Urbanismo tático

A área na Praia de Iracema, onde está localizado o Centro Dragão do Mar de Arte e Cultura, é bem conhecida por sua importância para Fortaleza. É uma zona de convergência de iniciativas da economia criativa, indissociável da sua vida cultural. Ao mesmo tempo, o local enfrenta desafios como ordenamento da ocupação do espaço, a presença de ambulantes, a manutenção da segurança pública e a convivência entre pedestres, ciclistas e motoristas de veículos automotores.

Recentemente, uma ação da Prefeitura Municipal de Fortaleza alterou a dinâmica do local e teve bons resultados a olhos vistos. O Projeto Cidade da Gente, apoiado pela Iniciativa Bloomberg de Segurança Viária Global, ampliou seu espaço de uso por pedestres, ciclistas e portadores de necessidades especiais. Planejada, inicialmente, para ser implantada em agosto, a mudança teve impacto no perfil dos frequentadores. A frequência infantil, por exemplo, aumentou.

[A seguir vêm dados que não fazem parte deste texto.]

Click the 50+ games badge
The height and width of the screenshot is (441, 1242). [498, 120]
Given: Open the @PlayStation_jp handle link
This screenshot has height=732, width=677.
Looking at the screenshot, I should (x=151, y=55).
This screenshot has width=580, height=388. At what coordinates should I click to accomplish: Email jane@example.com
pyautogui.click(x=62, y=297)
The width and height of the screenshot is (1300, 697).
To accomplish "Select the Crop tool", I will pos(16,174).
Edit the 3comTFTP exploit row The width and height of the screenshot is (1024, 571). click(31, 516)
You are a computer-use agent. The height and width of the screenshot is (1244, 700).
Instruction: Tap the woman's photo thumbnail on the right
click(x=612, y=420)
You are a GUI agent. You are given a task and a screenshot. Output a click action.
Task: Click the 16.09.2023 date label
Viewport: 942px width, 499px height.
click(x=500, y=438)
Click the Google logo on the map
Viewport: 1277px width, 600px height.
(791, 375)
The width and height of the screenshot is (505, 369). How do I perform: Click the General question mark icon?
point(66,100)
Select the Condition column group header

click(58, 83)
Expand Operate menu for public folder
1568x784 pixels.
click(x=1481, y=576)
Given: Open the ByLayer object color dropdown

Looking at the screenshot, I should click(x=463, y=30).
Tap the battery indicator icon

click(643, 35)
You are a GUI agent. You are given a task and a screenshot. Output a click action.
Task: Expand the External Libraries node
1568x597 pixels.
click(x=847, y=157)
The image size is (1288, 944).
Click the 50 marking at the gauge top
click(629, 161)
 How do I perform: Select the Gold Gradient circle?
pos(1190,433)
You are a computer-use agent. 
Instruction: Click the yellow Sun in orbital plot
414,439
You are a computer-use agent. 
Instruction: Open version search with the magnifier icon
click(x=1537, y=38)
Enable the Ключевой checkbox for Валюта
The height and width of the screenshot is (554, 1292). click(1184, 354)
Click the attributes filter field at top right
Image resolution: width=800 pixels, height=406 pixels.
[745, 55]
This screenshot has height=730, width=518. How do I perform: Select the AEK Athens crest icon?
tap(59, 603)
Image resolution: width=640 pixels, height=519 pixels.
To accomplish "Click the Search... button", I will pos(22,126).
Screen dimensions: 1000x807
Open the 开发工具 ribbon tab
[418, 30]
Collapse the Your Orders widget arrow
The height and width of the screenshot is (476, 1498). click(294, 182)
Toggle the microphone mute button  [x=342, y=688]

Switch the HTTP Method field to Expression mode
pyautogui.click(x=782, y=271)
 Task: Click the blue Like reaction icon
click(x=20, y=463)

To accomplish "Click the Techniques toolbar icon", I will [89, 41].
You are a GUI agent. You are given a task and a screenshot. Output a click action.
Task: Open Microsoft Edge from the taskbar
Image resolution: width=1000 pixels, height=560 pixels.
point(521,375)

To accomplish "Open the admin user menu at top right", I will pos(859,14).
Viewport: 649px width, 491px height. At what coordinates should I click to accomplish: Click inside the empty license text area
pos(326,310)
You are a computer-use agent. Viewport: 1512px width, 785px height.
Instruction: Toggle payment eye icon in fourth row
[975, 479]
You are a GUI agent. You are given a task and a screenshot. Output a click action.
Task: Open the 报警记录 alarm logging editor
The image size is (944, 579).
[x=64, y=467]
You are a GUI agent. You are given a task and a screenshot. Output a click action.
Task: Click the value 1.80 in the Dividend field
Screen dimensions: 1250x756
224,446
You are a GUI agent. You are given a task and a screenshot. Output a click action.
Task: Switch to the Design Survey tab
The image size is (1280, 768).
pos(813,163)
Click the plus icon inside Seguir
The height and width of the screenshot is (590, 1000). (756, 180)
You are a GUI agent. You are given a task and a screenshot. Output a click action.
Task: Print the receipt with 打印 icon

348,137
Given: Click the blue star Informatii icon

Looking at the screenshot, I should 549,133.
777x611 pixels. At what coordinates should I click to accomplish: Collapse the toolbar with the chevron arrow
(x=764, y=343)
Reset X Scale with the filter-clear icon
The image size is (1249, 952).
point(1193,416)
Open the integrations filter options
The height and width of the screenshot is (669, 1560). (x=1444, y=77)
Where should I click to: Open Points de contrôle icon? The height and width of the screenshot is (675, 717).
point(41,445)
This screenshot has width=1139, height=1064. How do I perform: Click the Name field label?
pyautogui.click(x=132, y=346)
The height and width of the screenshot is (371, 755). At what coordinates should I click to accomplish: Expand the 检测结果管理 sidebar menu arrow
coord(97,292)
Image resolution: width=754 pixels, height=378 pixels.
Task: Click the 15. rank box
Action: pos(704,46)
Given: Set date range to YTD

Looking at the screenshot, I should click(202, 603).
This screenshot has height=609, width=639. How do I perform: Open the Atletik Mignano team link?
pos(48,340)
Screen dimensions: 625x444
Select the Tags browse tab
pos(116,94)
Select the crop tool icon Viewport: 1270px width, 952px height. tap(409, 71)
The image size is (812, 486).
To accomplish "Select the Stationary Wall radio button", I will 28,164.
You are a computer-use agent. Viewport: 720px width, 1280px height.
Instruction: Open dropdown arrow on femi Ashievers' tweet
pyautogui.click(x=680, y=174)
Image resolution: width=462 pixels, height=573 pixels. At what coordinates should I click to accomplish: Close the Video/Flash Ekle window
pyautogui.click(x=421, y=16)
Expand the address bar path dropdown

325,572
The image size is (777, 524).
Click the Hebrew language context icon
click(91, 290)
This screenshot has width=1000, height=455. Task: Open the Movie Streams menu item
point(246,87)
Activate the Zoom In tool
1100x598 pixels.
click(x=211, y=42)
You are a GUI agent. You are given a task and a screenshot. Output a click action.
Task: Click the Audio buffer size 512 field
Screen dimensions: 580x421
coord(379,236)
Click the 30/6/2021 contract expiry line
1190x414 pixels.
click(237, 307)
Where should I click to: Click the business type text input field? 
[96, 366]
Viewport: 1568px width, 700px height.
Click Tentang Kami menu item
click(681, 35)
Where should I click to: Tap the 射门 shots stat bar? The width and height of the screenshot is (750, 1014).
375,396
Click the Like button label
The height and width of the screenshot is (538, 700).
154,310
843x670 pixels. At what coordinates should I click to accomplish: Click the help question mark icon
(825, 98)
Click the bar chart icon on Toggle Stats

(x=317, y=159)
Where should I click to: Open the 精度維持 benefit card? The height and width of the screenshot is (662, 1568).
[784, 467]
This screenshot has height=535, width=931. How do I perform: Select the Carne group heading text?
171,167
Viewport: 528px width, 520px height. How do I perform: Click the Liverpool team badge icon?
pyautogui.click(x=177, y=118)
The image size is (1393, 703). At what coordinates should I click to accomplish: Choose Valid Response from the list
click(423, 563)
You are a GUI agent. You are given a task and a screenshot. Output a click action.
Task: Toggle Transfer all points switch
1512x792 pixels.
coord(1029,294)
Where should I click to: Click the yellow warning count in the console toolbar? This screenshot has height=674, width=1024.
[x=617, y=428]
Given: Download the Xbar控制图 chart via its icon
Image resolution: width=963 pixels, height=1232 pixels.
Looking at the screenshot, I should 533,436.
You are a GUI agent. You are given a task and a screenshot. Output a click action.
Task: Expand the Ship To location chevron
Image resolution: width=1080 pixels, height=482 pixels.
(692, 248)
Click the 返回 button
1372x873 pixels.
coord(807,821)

A interferência foi promovida com recursos simples: tinta de fácil remoção, cones, jarros de plantas, bancos e outros mobiliários de baixo custo. Um trecho da Rua Dragão do Mar, em frente à Escola Porto Iracema das Artes, foi fechado para uso exclusivo de pedestres - com exceção para veículos de carga e descarga. Pintando o chão com cores e formas chamativas, foram ampliadas a área da praça do centro cultural e a calçada da Rua Almirante Jaceguai.

Nesta semana, a Prefeitura anunciou que as mudanças da intervenção temporária seriam incorporadas, em caráter permanente, ao local. É a segunda vez que esse tipo de incorporação se concretiza. A primeira vez aconteceu com a intervenção, realizada no ano passado, na Cidade 2000. Outro espaço será escolhido para ser trabalhado em 2019.

O projeto se vale do conceito de intervenção temporária, corrente entre os estudiosos das dinâmicas urbanas. Na prática, é um exercício de arquitetura efêmera, constituindo-se de ações desenvolvidas em espaços ordinários de uma urbe, propondo novas possibilidades de uso de determinado espaço. O ponto-chave é que essas construções são pensadas, preliminarmente, como de curta duração e elas promovem interferências mínimas na estrutura permanente do local e, em geral, têm baixo custo.

Tais predicados favorecem o uso de interferências temporárias como experimentos urbanísticos. Testa-se, desse modo, uma ideia concebida para um logradouro específico da cidade. A interação dos habitantes ou frequentadores com as mudanças propostas é avaliada. A partir do estudo desses dados, a administração pública pode adotar em caráter permanente seu plano original ou, se necessário, introduz correções.

A avaliação da população que visitou o entorno do Dragão do Mar não deixa dúvidas quanto à aceitação da proposta de mudança. Quase 100% das pessoas que responderam à pesquisa sustentaram que o pedestre deve ser privilegiado. É uma avaliação coletiva que vai ao encontro da premissa de que o espaço urbano deve estar compromissado com a qualidade de vida dos cidadãos; que as ruas e vias públicas são para pessoas e não, apenas, para veículos.

Os transtornos temporários, nesse tipo de intervenção, são inevitáveis. Se as alterações viárias, como as ciclofaixas, causavam celeumas, agora sua presença nas avenidas e ruas da cidade já não são motivo para polêmica. Aos poucos, a metrópole passa por alterações, ganha novas feições e, com iniciativas simples, caminha para solucionar impasses que pareciam sólidos como o concreto.